[PAGE TEXT]
The University of Western Australia (UWA) Library consists of five library sites both on and within walking distance of the campus. The library is an integral part of the UWA student experience and provides a wide range of services, facilities and resources to both students and staff and the community including teaching, learning and research support, student IT support, and individual and collaborative learning spaces.

History 
When the University of Western Australia began teaching students in 1913 and the first building was constructed at the Irwin Street site, just £2000 was set aside for the purchase of roughly 100 books. By the time the campus moved to Crawley, there were over 10,000 volumes and a dedicated librarian.

The next thirty years saw steady but modest growth in the collections. Library services at Crawley initially operated out of the Main Library which was set up in a wing of the Administration building (now the Visitors Centre). By the early 1960s, overcrowding had become a significant issue leading to the Winthrop Hall Undercroft being enclosed and then re-opened as a temporary library annex consisting of the Reserve collection for undergraduates and bound volumes of periodicals. It was not until Leonard Jolley became the University Librarian in 1959 that the library began to expand its collections rapidly, to experiment with new forms of information technology, to erect major new library buildings, and to bring departmental libraries under central responsibility.

Source data:
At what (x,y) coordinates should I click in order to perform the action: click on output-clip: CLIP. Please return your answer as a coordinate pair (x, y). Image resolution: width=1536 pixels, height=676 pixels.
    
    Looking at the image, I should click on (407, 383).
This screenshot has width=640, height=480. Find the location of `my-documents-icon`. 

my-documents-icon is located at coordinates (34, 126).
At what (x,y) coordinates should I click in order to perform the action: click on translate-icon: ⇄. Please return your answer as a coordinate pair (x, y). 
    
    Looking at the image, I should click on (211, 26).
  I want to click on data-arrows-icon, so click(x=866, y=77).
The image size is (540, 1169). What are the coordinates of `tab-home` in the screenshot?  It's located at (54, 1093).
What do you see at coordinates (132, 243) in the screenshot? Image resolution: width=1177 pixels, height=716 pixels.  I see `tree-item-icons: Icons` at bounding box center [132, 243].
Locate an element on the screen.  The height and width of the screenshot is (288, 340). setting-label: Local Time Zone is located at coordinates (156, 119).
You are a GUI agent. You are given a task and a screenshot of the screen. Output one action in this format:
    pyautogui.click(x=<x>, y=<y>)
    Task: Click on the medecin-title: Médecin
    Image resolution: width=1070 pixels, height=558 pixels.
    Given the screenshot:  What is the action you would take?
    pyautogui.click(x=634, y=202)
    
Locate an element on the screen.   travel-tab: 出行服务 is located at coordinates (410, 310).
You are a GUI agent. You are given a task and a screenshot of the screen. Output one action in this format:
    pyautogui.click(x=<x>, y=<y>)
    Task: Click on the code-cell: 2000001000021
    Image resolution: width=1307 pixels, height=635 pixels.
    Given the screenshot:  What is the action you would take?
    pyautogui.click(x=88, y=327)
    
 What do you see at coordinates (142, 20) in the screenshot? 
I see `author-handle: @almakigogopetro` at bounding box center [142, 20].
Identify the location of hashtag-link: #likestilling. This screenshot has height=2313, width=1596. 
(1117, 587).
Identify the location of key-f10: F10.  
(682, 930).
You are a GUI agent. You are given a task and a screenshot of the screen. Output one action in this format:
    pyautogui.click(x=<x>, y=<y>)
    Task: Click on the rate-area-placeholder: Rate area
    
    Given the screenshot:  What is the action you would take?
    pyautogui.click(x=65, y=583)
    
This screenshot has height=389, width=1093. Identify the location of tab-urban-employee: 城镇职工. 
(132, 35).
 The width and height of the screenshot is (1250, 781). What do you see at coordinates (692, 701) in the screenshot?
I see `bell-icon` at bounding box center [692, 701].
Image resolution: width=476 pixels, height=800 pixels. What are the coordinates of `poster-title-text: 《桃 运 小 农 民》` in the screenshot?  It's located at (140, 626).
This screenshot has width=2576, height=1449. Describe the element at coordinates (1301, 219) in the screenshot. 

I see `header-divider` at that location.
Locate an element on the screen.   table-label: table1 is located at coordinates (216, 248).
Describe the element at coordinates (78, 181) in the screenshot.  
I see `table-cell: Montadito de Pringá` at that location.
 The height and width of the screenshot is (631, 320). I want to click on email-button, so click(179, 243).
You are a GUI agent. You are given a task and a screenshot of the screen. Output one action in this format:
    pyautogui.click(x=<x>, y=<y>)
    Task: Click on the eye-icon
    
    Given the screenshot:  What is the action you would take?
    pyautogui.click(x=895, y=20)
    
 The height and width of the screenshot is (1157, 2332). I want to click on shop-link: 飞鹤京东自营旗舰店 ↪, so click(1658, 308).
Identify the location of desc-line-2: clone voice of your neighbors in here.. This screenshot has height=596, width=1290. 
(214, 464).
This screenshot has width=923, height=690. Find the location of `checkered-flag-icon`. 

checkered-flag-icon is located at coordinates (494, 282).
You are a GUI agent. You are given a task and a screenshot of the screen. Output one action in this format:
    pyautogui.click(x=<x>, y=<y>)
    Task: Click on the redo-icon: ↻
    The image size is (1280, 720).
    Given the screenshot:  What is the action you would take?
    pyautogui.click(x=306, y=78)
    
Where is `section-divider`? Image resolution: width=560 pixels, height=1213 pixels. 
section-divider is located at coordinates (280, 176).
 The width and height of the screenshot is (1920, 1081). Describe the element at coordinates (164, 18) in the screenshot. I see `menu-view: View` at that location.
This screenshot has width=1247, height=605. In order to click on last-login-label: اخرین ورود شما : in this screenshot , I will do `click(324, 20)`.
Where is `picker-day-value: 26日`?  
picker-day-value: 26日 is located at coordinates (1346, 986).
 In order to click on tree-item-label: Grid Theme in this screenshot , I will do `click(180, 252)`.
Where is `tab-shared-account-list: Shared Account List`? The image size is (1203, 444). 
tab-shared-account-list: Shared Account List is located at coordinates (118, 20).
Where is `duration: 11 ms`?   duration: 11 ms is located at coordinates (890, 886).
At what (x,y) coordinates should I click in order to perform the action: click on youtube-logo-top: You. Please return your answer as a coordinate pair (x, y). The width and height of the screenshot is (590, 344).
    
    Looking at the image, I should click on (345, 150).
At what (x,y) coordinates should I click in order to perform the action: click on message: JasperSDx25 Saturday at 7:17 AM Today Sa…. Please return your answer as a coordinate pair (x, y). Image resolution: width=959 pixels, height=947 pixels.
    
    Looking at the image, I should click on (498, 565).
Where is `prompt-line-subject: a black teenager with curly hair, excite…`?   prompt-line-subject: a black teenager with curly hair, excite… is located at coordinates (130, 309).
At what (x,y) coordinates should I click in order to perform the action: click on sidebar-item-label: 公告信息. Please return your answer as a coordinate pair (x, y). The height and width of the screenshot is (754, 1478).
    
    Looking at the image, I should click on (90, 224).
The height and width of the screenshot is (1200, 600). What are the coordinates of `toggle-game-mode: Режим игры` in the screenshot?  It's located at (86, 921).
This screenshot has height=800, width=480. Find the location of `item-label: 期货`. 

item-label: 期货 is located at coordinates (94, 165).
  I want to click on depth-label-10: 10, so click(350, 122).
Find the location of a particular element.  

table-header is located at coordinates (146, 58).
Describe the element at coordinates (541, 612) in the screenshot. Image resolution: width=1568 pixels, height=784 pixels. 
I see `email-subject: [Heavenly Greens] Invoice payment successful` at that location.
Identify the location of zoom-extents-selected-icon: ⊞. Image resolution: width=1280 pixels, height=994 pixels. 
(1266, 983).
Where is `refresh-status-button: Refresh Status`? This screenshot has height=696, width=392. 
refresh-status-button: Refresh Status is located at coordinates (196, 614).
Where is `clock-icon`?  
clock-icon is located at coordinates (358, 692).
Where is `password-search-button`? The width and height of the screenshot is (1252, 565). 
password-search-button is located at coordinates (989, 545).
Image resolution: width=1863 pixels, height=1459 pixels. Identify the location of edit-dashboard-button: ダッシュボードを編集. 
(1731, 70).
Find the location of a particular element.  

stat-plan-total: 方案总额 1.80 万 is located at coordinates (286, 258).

[ACTIVITY LIST]
[1] Answer these questions from the text about the UWA Library:
(a) How many library sites make up the UWA Library?
(b) What amount was set aside for buying books when teaching began in 1913?
(c) Who became the University Librarian in 1959?
[2] Resume the text about the UWA Library after its last sentence, carrying the account forward in the same style.

[RESULTS FOR THE EXERCISE]
[1]
(a) Five.
(b) £2000.
(c) Leonard Jolley.

[2]
A Music branch library had been set up as early as 1935, many years before the UWA Music department was established. In the 1960s, the library was named the Wigmore Music Library following substantial gifts from violinist Alice Ivy Wigmore in honor of her mother. A purpose-built building for the Wigmore Music Library was opened in 1976, including discussion rooms and areas for informal study.  This library building was repurposed in 2020 by the UWA Conservatorium of Music as a space for practice and performance, and is now called the Wigmore Music Studio. The Music Library collection, now housed in Reid Library, includes scores, performing editions of musical works, sound-recordings, DVDs/videos, reference books, and scholarly journals.

Technological improvements became even more significant in the 1980s as Arthur Ellis, Jolley's successor as University Librarian, worked to expand the collections of audio-visual and electronic materials and began the process of computerising the library's catalogues.

By 2000, the library consisted of 11 library sites. The 2000s–2010s saw the introduction of online information literacy delivery, a Course Materials Online (CMO) service and the launch of OneSearch, the library's single search tool for finding books, journal articles and online resources.

A steady increase in the number of UWA students owning laptops and tablets resulted in demand for student IT support and for the first time in Semester 1, 2013, students could go to the information desks in the libraries for assistance with Pheme passwords, Unifi connections, Learning Management System (LMS) troubleshooting, online class registrations (OLCR) and other university applications and systems.

University librarians 

There have been six university librarians at UWA since 1927 when Malvina Evelyn Wood became the first female university librarian in Australia.

 Malvina Evelyn Wood (1927 – 1959)
 Leonard Jolley (1959 – 1979)
 Arthur Ellis (1980 – 1995)
 John Arfield (1996 – 2010)
 Dr Mary Davies (2010 – 2014)
 Jill Benn (2014 – present)

Buildings

Reid Library

Named after Sir Alexander Reid (UWA Chancellor 1956–1968), the Reid Library opened its doors to readers in February 1964, with its official opening taking place the following May. The building opened to widespread acclaim, winning the Royal Institute of British Architects (RIBA) 1964 Bronze Medal and being generally regarded as one of the most attractive university buildings in Australia.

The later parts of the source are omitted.